EPA Enforcement Action to Protect Streams in Columbia, Mo.
EPA has ordered The Links at Columbia L.P. of Columbia, Mo., to take immediate actions to reduce sediment-laden runoff from the Links at Columbia site. EPA intends to seek civil penalties for the violations.
This construction site will include a nine-hole golf course and a 64-building apartment complex. The permit holder for the site is The Links at Columbia L.P., a subsidiary of Lindsey Construction and Lindsey Management, a large Arkansas-based property management firm for multifamily housing. The firm manages over 100 apartment communities and 33 golf courses throughout nine states.
Storm-water runoff from this site discharges into Hominy Branch, a tributary of Hinkson Creek, which has been formally designated as an impaired waterway.
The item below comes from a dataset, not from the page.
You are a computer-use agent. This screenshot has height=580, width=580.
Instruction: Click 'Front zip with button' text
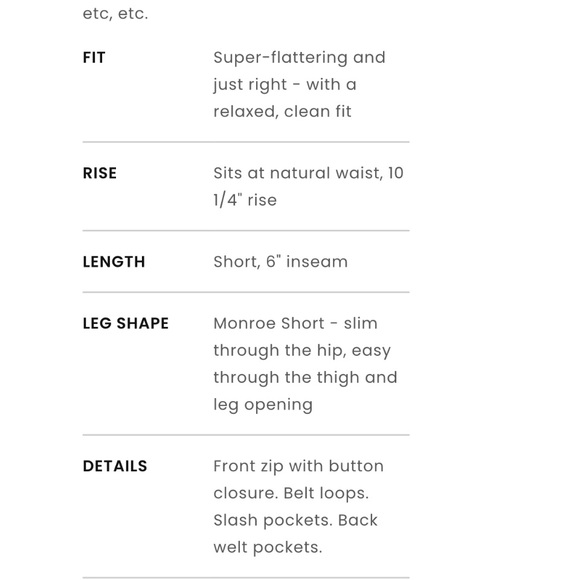299,466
Hinkson Creek was historically popular for recreational use, but increased agricultural and urban runoff during the last decade caused the water quality of Hinkson Creek to deteriorate.
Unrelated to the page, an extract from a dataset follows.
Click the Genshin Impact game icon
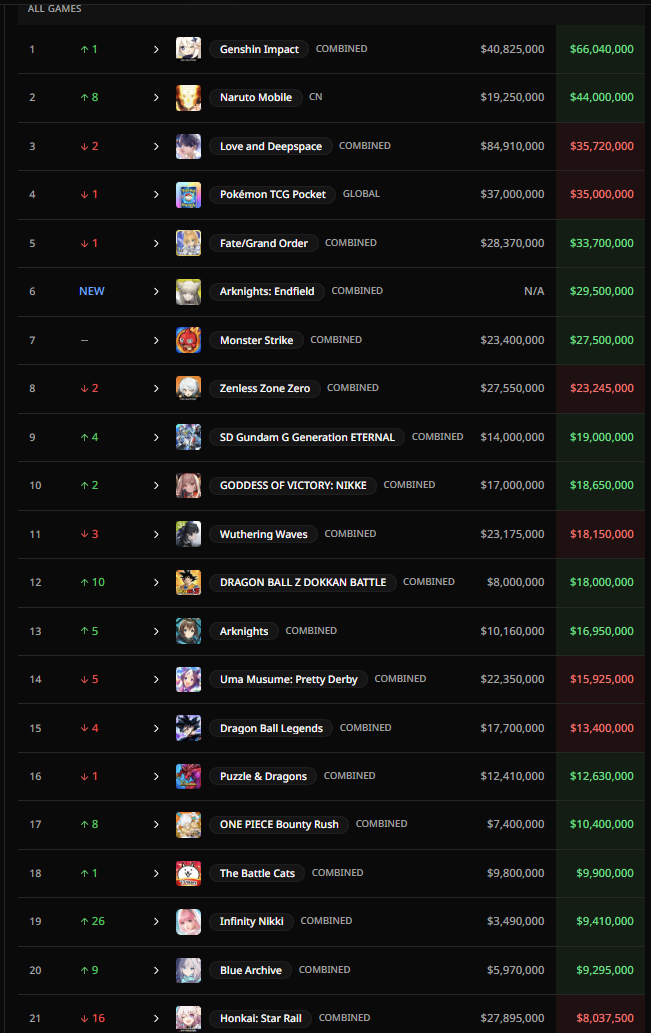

EPA inspected this construction site in May 2007. The Agency found that the developer failed to: implement and maintain practices that minimize runoff, abide by its storm-water pollution prevention plan, and conduct site inspections. EPA determined that the construction site lacked proper erosion controls, leading to runoff of sediment into the Hinkson Creek watershed in violation of the state discharge permit and federal storm-water requirements.
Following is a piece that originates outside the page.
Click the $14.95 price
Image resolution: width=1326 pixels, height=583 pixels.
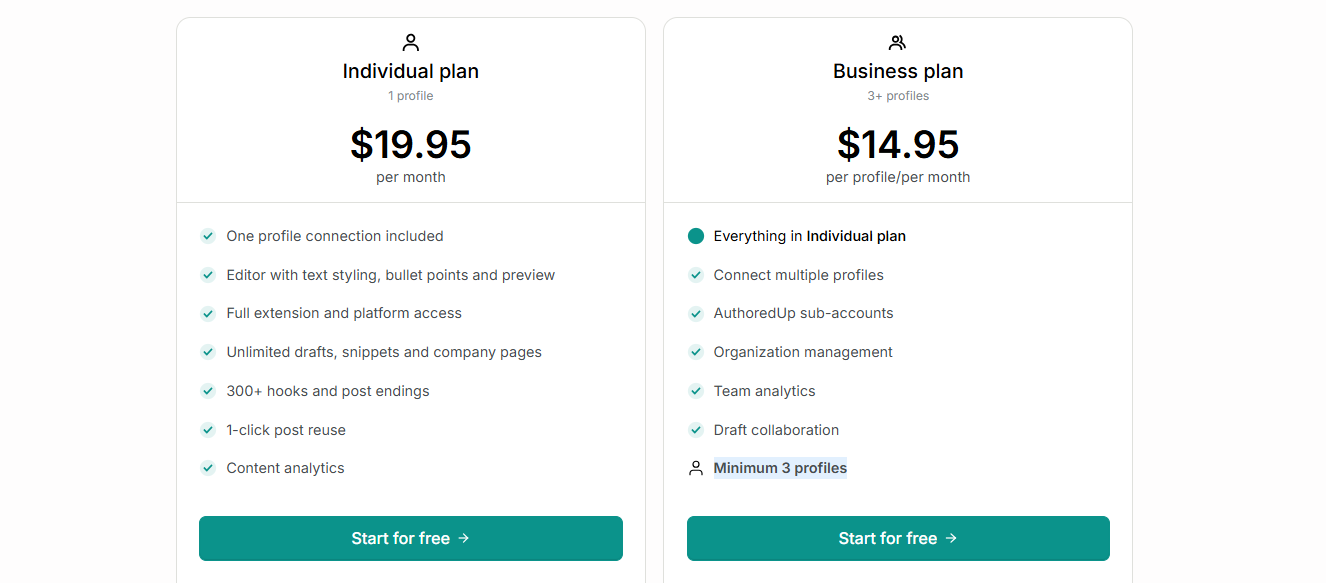click(x=898, y=144)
The Links of Columbia had been inspected by Missouri Department of Natural Resources and Columbia. The state inspections in July 2006 and April 2007 determined that the site was in noncompliance and resulted in a letter of warning and a notice of violation.
Urban storm-water runoff from construction sites is a significant environmental concern. Construction activity generally increases erosion and runoff, which can choke streams and lakes with sediment. Sediment-laden runoff destroys spawning beds, suffocates fish eggs, decreases oxygen levels in streams, and blocks sunlight that is essential for the growth of beneficial water grasses.
Storm-water runoff can also carry high levels of pollutants such as oil and grease, suspended solids, nutrients, and heavy metals. Polluted storm-water runoff is a leading cause of impairment to the nearly 40 percent of surveyed U.S. water bodies that do not meet water quality standards.
The enforcement actions are part of a national effort by EPA to reduce the damage to water bodies caused by erosion at large construction sites. EPA intends for these actions to result in greater compliance and improved water quality by sending a clear message to the construction industry about the importance of controlling storm-water runoff.